We have a lattice graph $G$ with an identified node as the central node, $c$.

Let $$N=V \space \text{\\} \space \{c\},$$ i.e., $N$ is the set of nodes of $G$ excluding $c$.

Let $$S = \{ p_n | p_n \text{is the shortest path between } c, n \in N \}$$

If we constrain the problem by saying the number of agents $k$ that will be deployed is determined at $t = 0$ and remains constant throughout the simulation, we can choose $$k = |S|$$

This assigns one agent to each shortest path $p_n$ and we can affirm that there are no contentions between agents that we have to model.

Let $d_{n,0}, d_{n,1}, \dots, d_{n,j}$ be the sorted distances of the coins from $c$ for path $p_n$ i.e., $d_{n,j} < d_{n,j+1}$.

Consider the paths $(c,x)$ and $(c,y)$. We could have two agents on these paths and they could have collected the coins at $x, y$ respectively. Who gets priority while returning back to $c$? The answer is, it does not matter as they are both equidistant from $c$.

Therefore, we will assume the convention without loss of generality that the agent on the shorter path will have priority. This helps us simplify our calculation.

Contention example

Let $m_n$ be the number of coins on the path $p_n$. Let $c_n$ be the number of coins collected on the path $p_n$.

$c_n$ is constrained by

$$\sum_{k=1}^{m_n} 2d_{n, k} \le t$$

The total number of coins collected is given by

$$C = \sum_{i=1}^{n} c_i$$

Let $M$ be the number of agents. Then the average productivity of the agent is given by

$$C \over M$$

Let $C_{total}$ be the total number of coins. Efficiency $(\eta)$ of the deployment in terms of coins collected would be

$$\eta = {C \over C_{total} } \times 100 \text{%}$$

Prologue: This becomes very complicated if you allow more agents than the number of shortest paths to coins because you would then need to model when those agents can enter the field, how many can enter the field and how they coordinate with the primary agent on the shortest path without causing contention.
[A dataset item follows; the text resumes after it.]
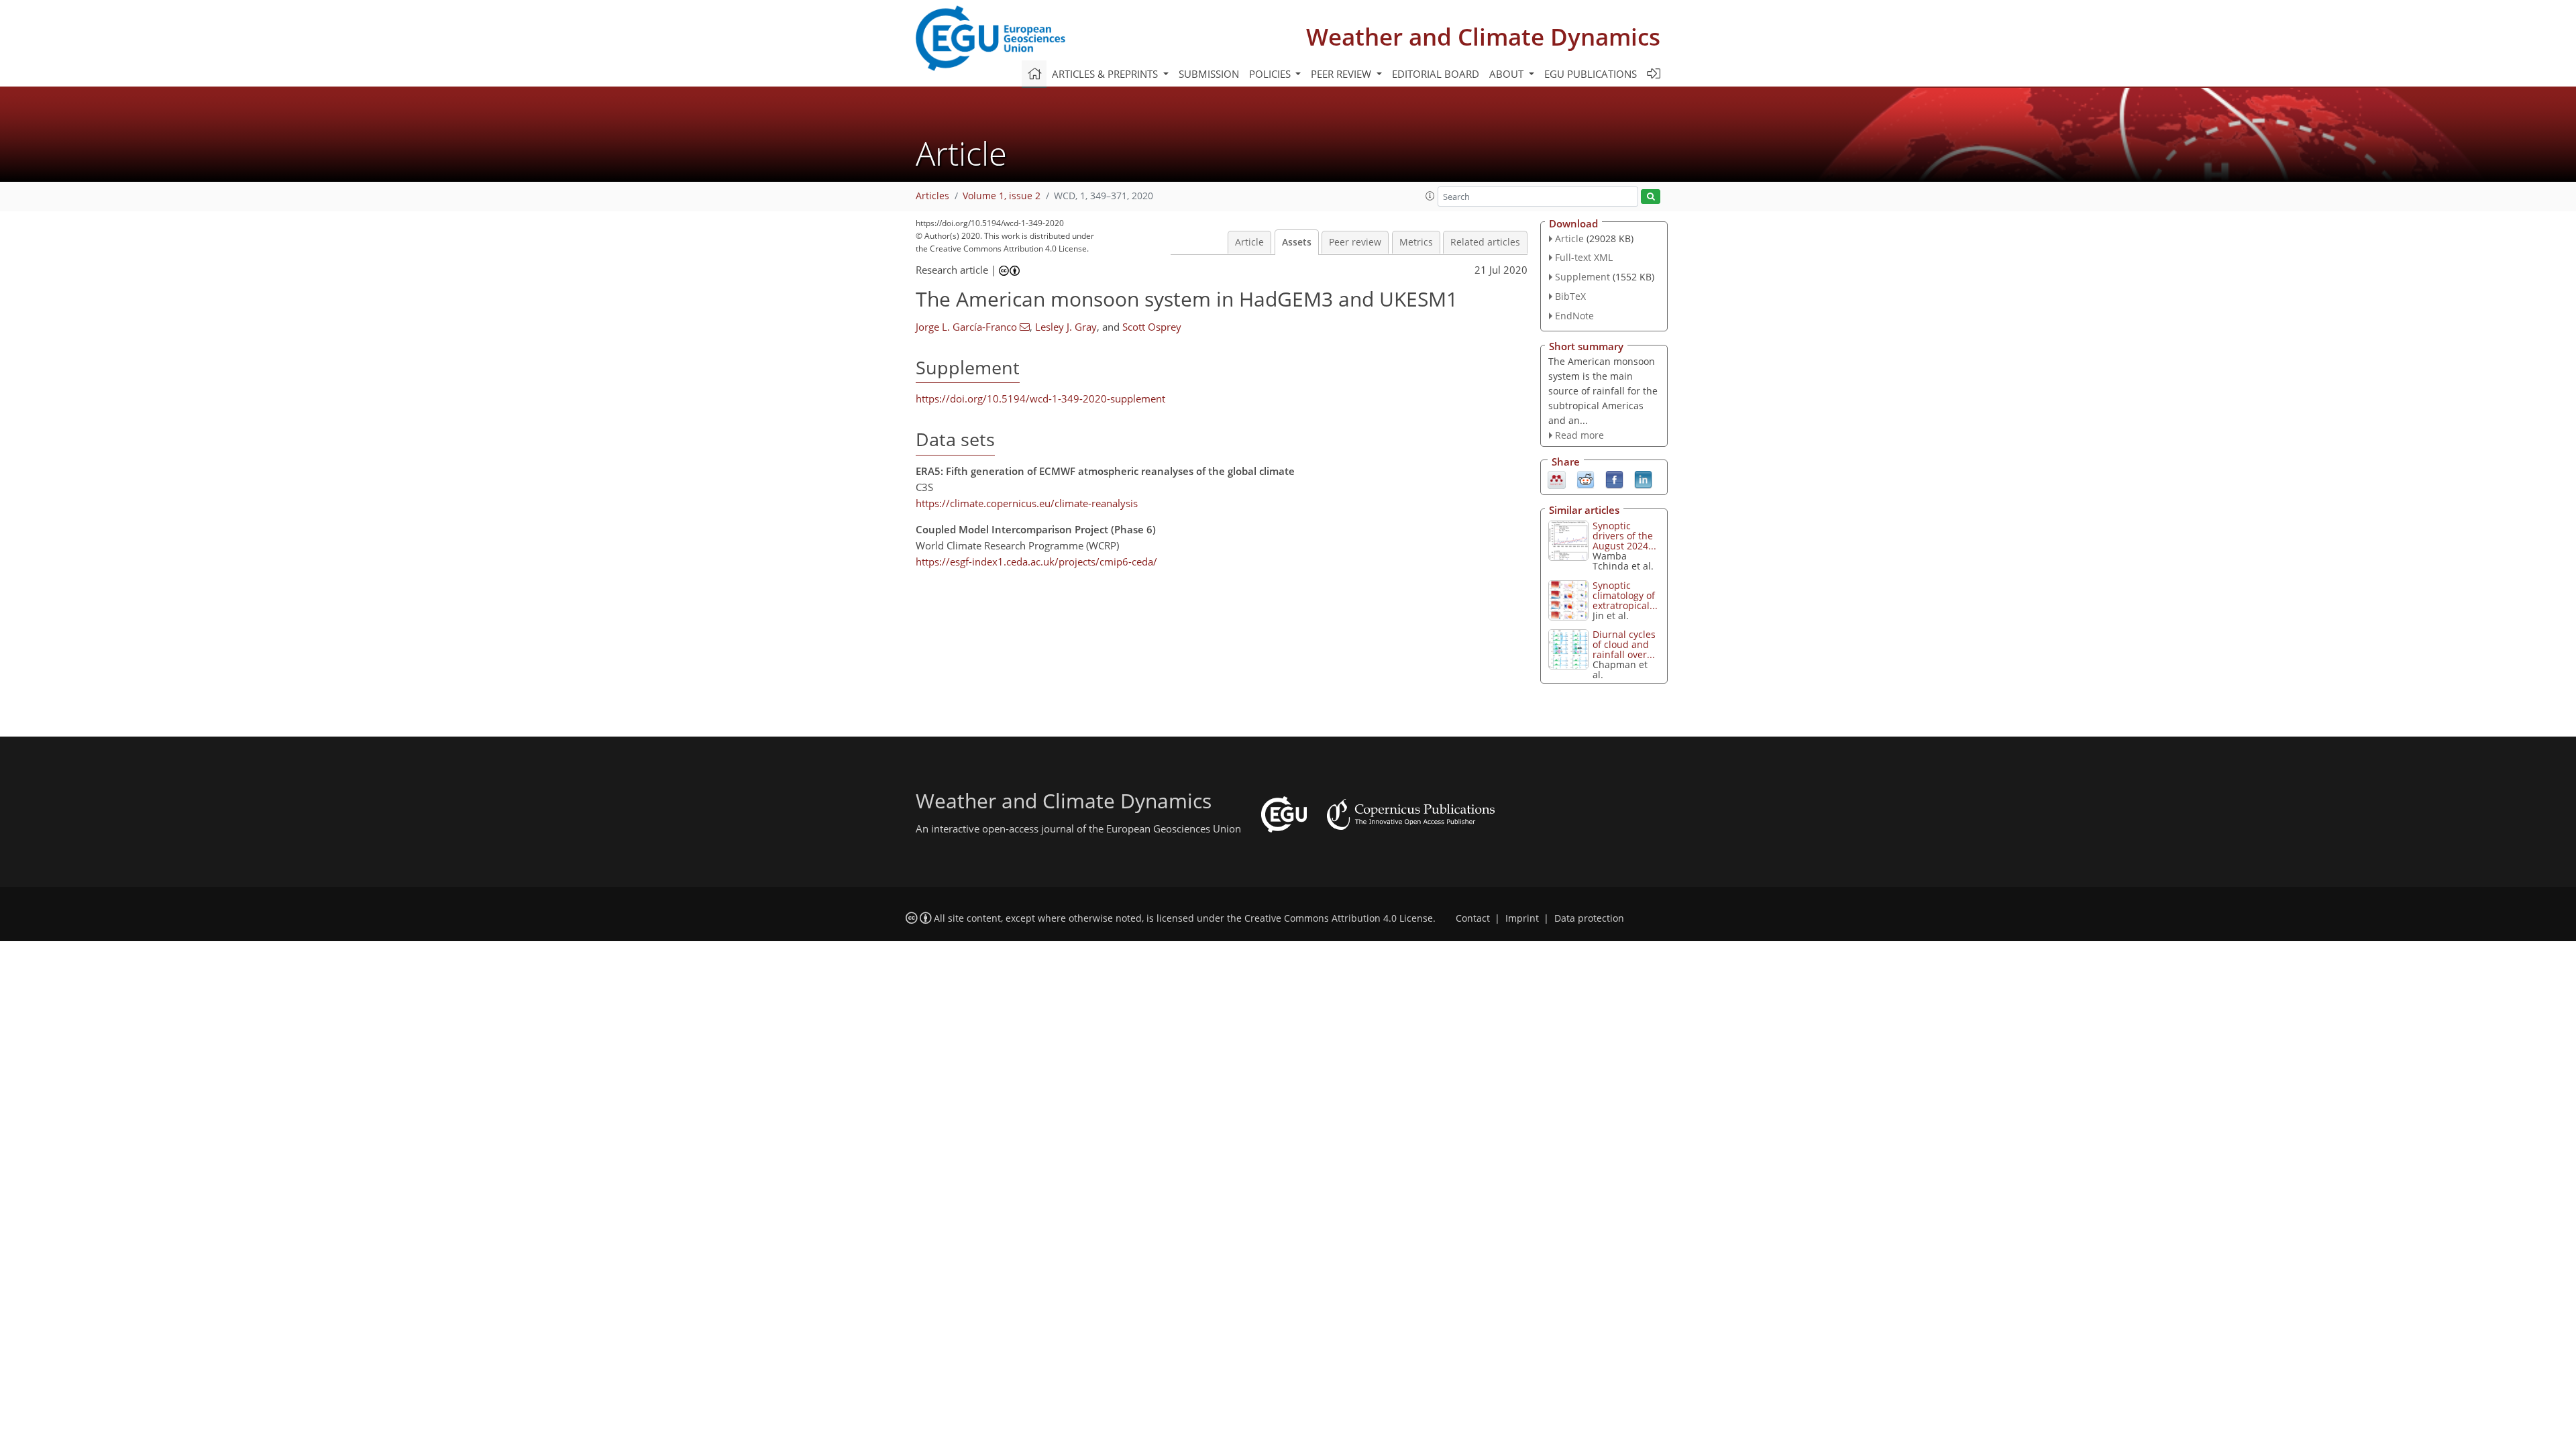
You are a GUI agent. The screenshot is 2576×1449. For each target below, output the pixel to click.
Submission (1209, 73)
In theory, once a shortest path is cleared of all coins (this will occur if $c_k < t$ for any $k$), all paths that are connected to it by an edge can make use of it to line up agents-in-waiting. As soon as one of those agents sees a coin at a distance $x$ from it lying on a connected shortest path $p_m$ and the coin is at a distance of $d_{n,r}$ and there is no other coin between that coin and $c$ and the primary agent is moving towards $c$, the agent-in-waiting can move to collect that coin.

Figure: Agents in waiting

In the figure above, $r$ is an agent moving towards $c$ with a collected coin. The light blue nodes are agents-in-waiting. The agent $a$ can move to collect coin $j$ and follow $r$.

This will help improving the efficiency. We could use the shortest path from an agent-in-waiting to a coin and dispatch the agent to that coin. However, this gets complex very quickly and I am not sure of a simple way to compute the number of coins collected.